• DATA PROVIDED:
* * * * *
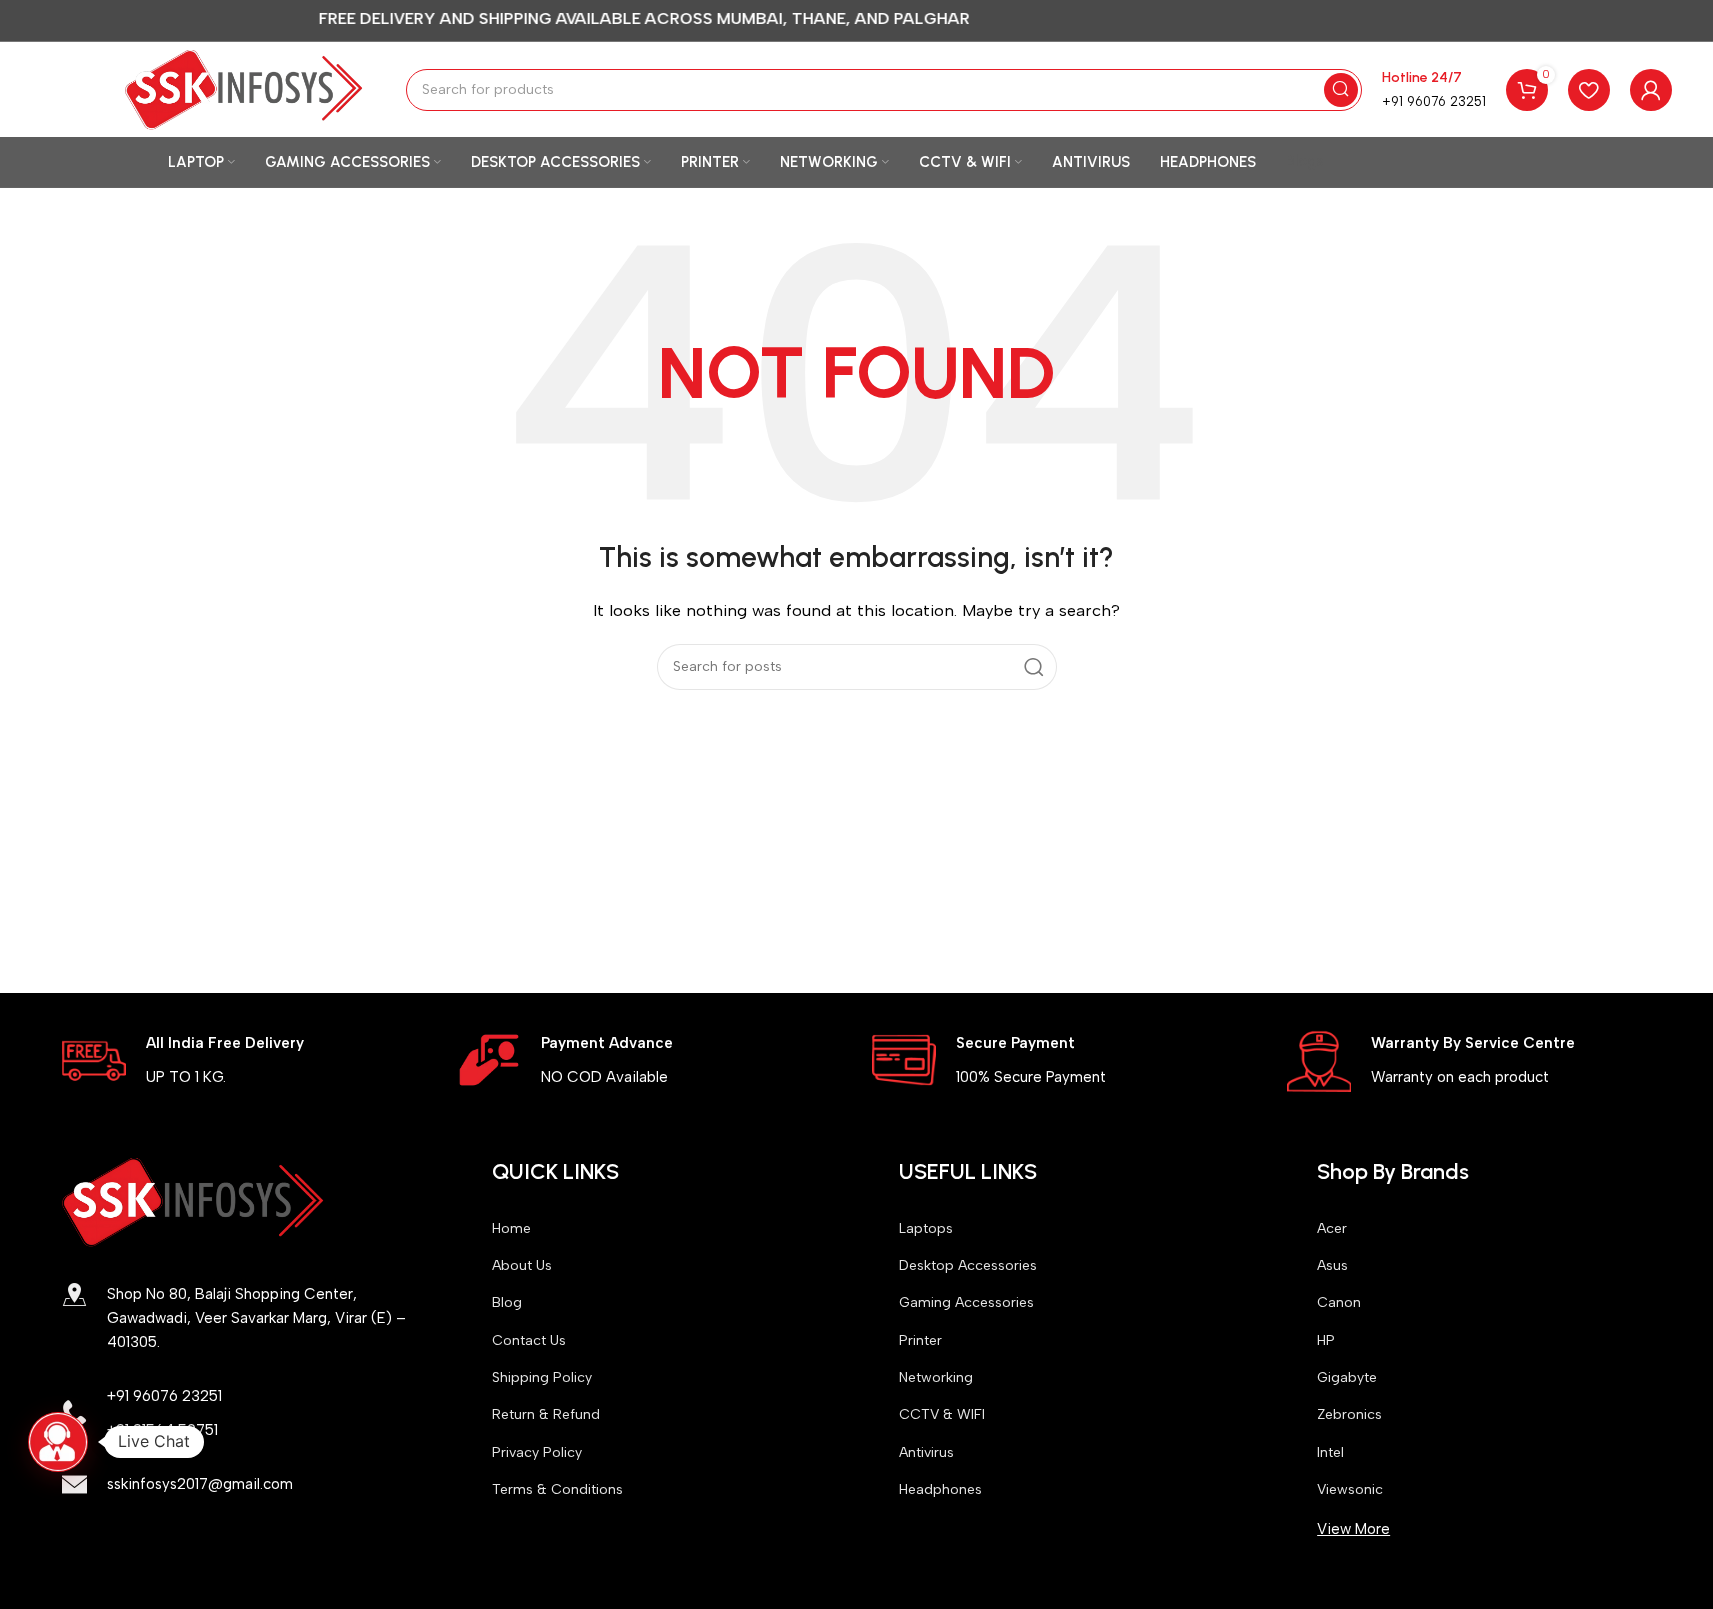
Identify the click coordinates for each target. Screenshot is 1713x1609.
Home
* * * * *
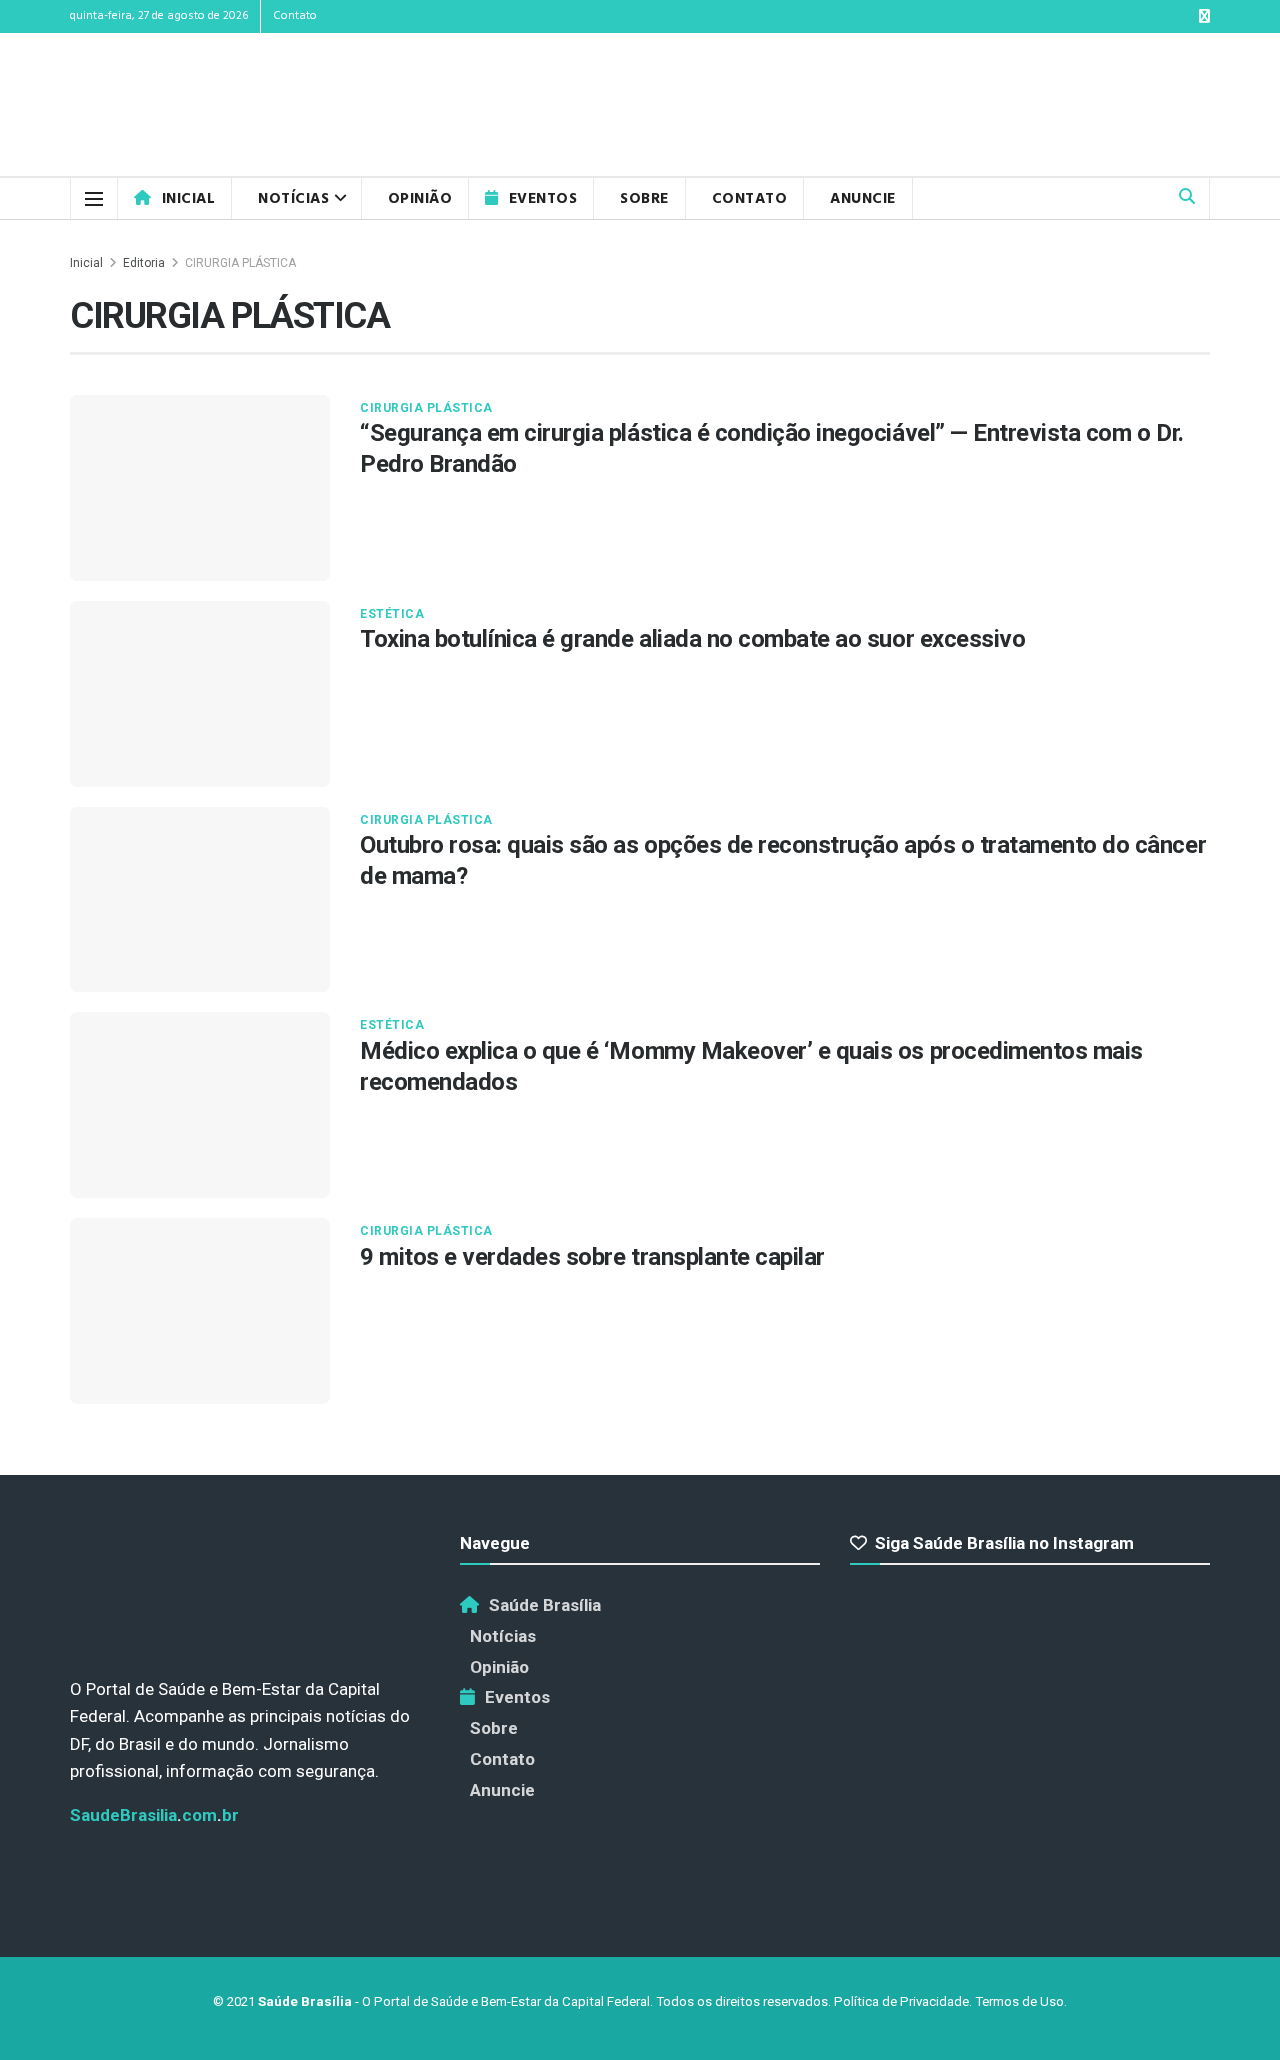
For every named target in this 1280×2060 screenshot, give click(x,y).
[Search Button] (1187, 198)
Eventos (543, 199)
* * * * *
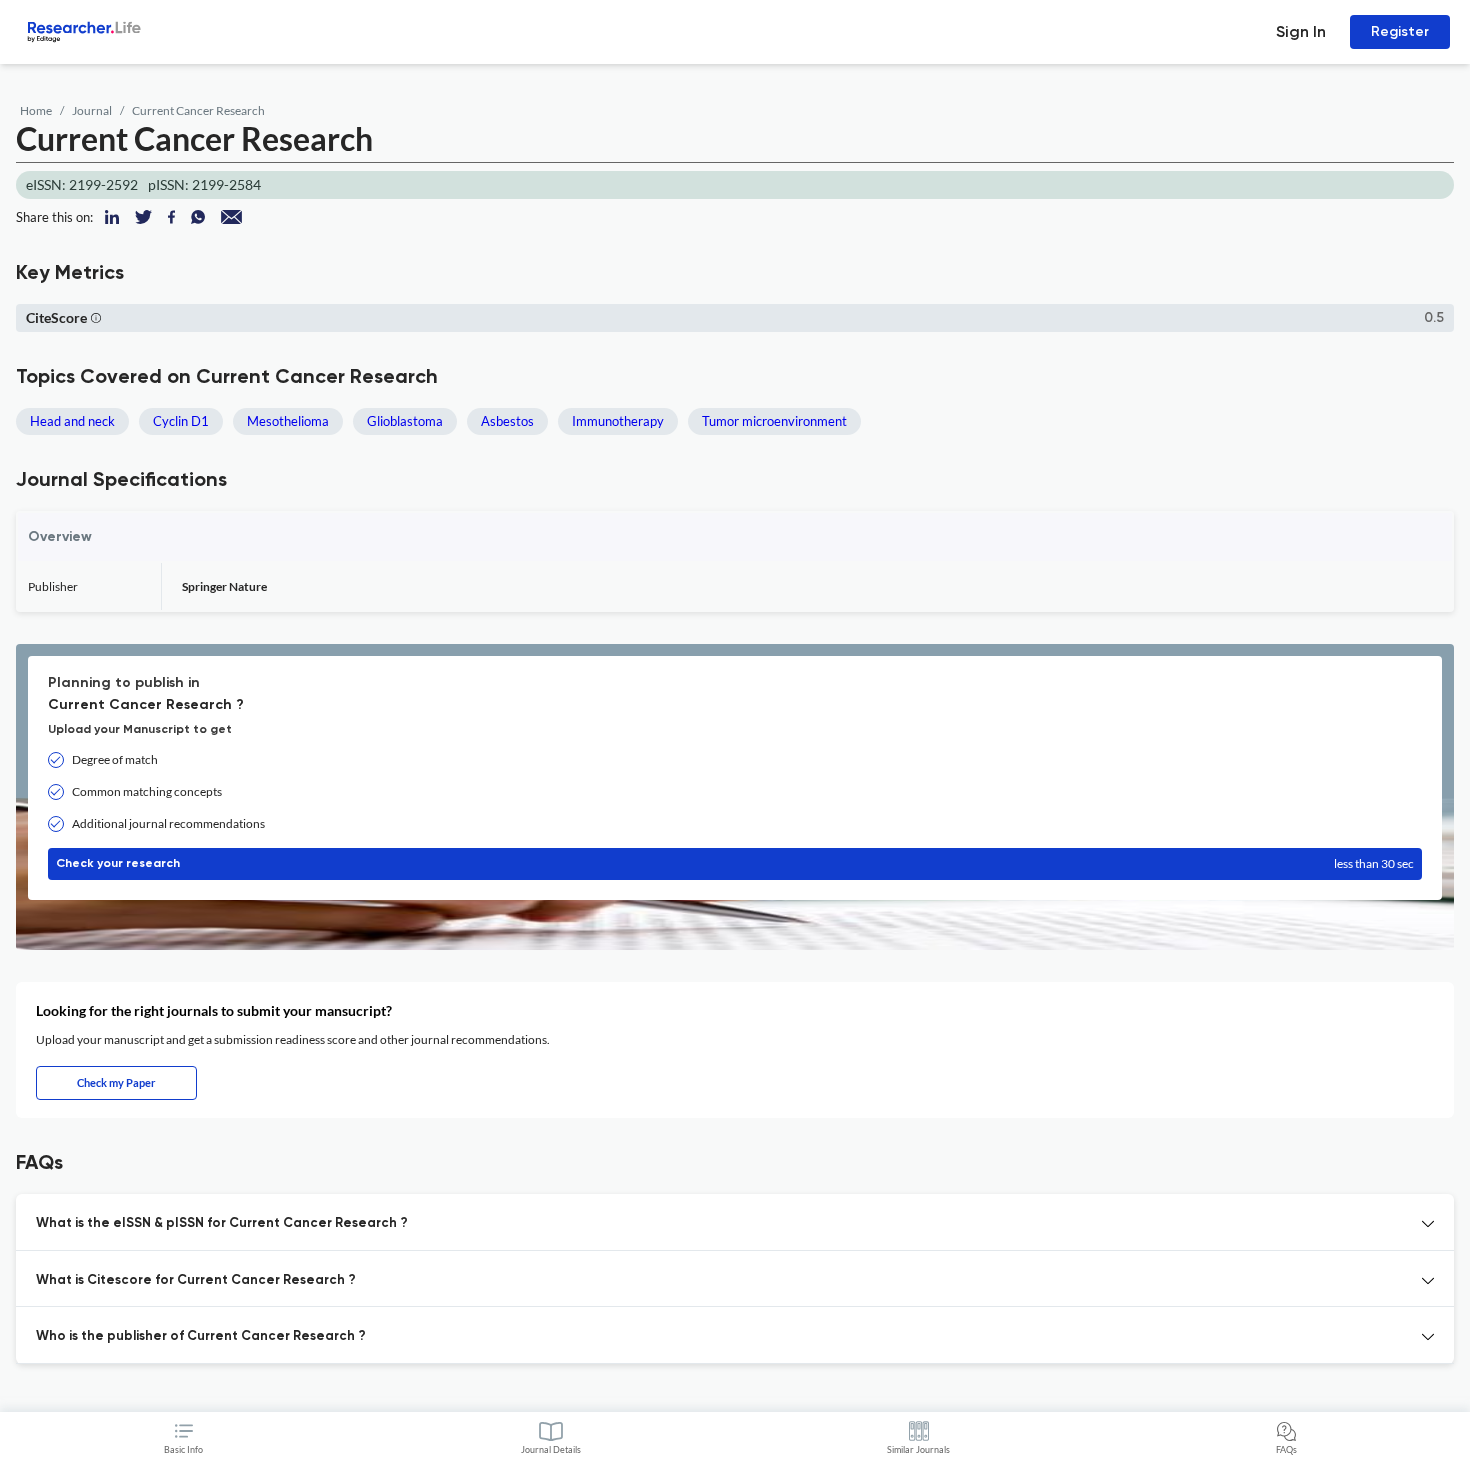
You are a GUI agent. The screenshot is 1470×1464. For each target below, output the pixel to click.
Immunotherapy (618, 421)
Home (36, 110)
* * * * *
• TASK: Copy the lines of the entries above that mention "target".

• RESULT OF THE EXERCISE:
Identify the click coordinates for each target. Screenshot is 1713x1609.
For every named target in this 1280×2060 screenshot, give click(x,y).
You are a GUI agent. The screenshot is 1470×1464. For each target below, output the pixel to click.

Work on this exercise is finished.